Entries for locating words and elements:
§

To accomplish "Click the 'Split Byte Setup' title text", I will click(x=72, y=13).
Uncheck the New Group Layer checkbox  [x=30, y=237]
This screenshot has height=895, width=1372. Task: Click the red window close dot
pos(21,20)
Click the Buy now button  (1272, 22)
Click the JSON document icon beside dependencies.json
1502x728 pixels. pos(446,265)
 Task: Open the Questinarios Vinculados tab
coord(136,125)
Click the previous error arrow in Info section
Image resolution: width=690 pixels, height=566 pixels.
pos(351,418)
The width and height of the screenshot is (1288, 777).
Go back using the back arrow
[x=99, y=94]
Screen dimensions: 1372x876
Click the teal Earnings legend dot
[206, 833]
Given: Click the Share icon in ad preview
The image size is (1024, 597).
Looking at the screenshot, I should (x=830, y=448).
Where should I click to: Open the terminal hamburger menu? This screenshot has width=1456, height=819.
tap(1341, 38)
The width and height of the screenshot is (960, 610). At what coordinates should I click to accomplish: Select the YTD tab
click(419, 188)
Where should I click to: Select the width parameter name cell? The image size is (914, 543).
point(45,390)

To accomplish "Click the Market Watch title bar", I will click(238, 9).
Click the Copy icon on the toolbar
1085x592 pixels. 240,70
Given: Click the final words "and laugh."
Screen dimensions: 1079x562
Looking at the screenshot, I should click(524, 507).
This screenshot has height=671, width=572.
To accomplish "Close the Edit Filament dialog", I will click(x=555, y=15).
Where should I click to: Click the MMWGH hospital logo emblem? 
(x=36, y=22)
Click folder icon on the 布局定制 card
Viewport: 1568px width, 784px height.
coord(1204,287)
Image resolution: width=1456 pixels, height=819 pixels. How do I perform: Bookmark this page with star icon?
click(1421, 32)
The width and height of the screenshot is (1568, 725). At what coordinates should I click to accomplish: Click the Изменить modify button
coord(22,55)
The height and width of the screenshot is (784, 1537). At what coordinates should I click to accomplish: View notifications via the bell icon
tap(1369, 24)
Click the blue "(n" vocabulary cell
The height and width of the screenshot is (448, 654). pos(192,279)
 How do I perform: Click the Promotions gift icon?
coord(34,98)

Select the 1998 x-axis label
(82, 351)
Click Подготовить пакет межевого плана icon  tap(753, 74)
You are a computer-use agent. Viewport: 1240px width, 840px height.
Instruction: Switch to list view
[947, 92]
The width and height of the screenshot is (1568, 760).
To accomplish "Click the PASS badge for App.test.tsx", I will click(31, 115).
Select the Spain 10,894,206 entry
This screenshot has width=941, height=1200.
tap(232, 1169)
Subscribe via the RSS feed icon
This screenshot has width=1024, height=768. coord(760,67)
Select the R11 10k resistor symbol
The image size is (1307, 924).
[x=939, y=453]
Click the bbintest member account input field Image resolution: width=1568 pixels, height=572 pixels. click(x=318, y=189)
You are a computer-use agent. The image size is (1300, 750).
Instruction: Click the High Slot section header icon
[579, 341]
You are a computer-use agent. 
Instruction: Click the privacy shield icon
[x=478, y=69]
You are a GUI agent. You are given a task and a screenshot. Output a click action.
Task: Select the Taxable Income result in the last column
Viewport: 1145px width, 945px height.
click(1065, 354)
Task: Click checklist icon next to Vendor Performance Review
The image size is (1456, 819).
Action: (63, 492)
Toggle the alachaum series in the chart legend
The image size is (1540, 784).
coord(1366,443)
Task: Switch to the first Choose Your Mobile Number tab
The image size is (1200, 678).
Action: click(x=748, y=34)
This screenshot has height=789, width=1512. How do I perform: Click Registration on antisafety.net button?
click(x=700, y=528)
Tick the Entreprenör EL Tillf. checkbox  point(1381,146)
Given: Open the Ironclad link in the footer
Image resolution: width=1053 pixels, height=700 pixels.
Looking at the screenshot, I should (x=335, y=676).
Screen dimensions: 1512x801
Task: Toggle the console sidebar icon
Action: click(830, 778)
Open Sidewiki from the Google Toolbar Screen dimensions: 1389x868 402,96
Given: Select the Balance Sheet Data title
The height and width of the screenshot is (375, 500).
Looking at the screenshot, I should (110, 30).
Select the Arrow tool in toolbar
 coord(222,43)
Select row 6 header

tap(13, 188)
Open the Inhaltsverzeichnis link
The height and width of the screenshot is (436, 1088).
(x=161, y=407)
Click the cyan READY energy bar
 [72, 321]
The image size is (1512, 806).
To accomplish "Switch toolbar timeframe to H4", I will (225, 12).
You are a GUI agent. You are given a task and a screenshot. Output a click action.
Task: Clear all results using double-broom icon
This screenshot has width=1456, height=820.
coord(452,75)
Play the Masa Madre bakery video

§

_WHAT YOU WILL DO_
Rewrite all the items above, swapping "Market Watch" for "Price Monitor" and leaving everything else as it is.

_OUTPUT FOR THIS EXERCISE_
To accomplish "Click the 'Split Byte Setup' title text", I will click(x=72, y=13).
Uncheck the New Group Layer checkbox  [x=30, y=237]
This screenshot has height=895, width=1372. Task: Click the red window close dot
pos(21,20)
Click the Buy now button  (1272, 22)
Click the JSON document icon beside dependencies.json
1502x728 pixels. pos(446,265)
 Task: Open the Questinarios Vinculados tab
coord(136,125)
Click the previous error arrow in Info section
Image resolution: width=690 pixels, height=566 pixels.
pos(351,418)
The width and height of the screenshot is (1288, 777).
Go back using the back arrow
[x=99, y=94]
Screen dimensions: 1372x876
Click the teal Earnings legend dot
[206, 833]
Given: Click the Share icon in ad preview
The image size is (1024, 597).
Looking at the screenshot, I should (x=830, y=448).
Where should I click to: Open the terminal hamburger menu? This screenshot has width=1456, height=819.
tap(1341, 38)
The width and height of the screenshot is (960, 610). At what coordinates should I click to accomplish: Select the YTD tab
click(419, 188)
Where should I click to: Select the width parameter name cell? The image size is (914, 543).
point(45,390)

To accomplish "Click the Price Monitor title bar", I will click(238, 9).
Click the Copy icon on the toolbar
1085x592 pixels. 240,70
Given: Click the final words "and laugh."
Screen dimensions: 1079x562
Looking at the screenshot, I should click(524, 507).
This screenshot has height=671, width=572.
To accomplish "Close the Edit Filament dialog", I will click(x=555, y=15).
Where should I click to: Click the MMWGH hospital logo emblem? 
(x=36, y=22)
Click folder icon on the 布局定制 card
Viewport: 1568px width, 784px height.
coord(1204,287)
Image resolution: width=1456 pixels, height=819 pixels. How do I perform: Bookmark this page with star icon?
click(1421, 32)
The width and height of the screenshot is (1568, 725). At what coordinates should I click to accomplish: Click the Изменить modify button
coord(22,55)
The height and width of the screenshot is (784, 1537). At what coordinates should I click to accomplish: View notifications via the bell icon
tap(1369, 24)
Click the blue "(n" vocabulary cell
The height and width of the screenshot is (448, 654). pos(192,279)
 How do I perform: Click the Promotions gift icon?
coord(34,98)

Select the 1998 x-axis label
(82, 351)
Click Подготовить пакет межевого плана icon  tap(753, 74)
You are a computer-use agent. Viewport: 1240px width, 840px height.
Instruction: Switch to list view
[947, 92]
The width and height of the screenshot is (1568, 760).
To accomplish "Click the PASS badge for App.test.tsx", I will click(31, 115).
Select the Spain 10,894,206 entry
This screenshot has width=941, height=1200.
tap(232, 1169)
Subscribe via the RSS feed icon
This screenshot has width=1024, height=768. coord(760,67)
Select the R11 10k resistor symbol
The image size is (1307, 924).
[x=939, y=453]
Click the bbintest member account input field Image resolution: width=1568 pixels, height=572 pixels. click(x=318, y=189)
You are a computer-use agent. The image size is (1300, 750).
Instruction: Click the High Slot section header icon
[579, 341]
You are a computer-use agent. 
Instruction: Click the privacy shield icon
[x=478, y=69]
You are a GUI agent. You are given a task and a screenshot. Output a click action.
Task: Select the Taxable Income result in the last column
Viewport: 1145px width, 945px height.
click(1065, 354)
Task: Click checklist icon next to Vendor Performance Review
The image size is (1456, 819).
Action: (63, 492)
Toggle the alachaum series in the chart legend
The image size is (1540, 784).
coord(1366,443)
Task: Switch to the first Choose Your Mobile Number tab
The image size is (1200, 678).
Action: click(x=748, y=34)
This screenshot has height=789, width=1512. How do I perform: Click Registration on antisafety.net button?
click(x=700, y=528)
Tick the Entreprenör EL Tillf. checkbox  point(1381,146)
Given: Open the Ironclad link in the footer
Image resolution: width=1053 pixels, height=700 pixels.
Looking at the screenshot, I should (x=335, y=676).
Screen dimensions: 1512x801
Task: Toggle the console sidebar icon
Action: click(830, 778)
Open Sidewiki from the Google Toolbar Screen dimensions: 1389x868 402,96
Given: Select the Balance Sheet Data title
The height and width of the screenshot is (375, 500).
Looking at the screenshot, I should (110, 30).
Select the Arrow tool in toolbar
 coord(222,43)
Select row 6 header

tap(13, 188)
Open the Inhaltsverzeichnis link
The height and width of the screenshot is (436, 1088).
(x=161, y=407)
Click the cyan READY energy bar
 [72, 321]
The image size is (1512, 806).
To accomplish "Switch toolbar timeframe to H4", I will (225, 12).
You are a GUI agent. You are given a task and a screenshot. Output a click action.
Task: Clear all results using double-broom icon
This screenshot has width=1456, height=820.
coord(452,75)
Play the Masa Madre bakery video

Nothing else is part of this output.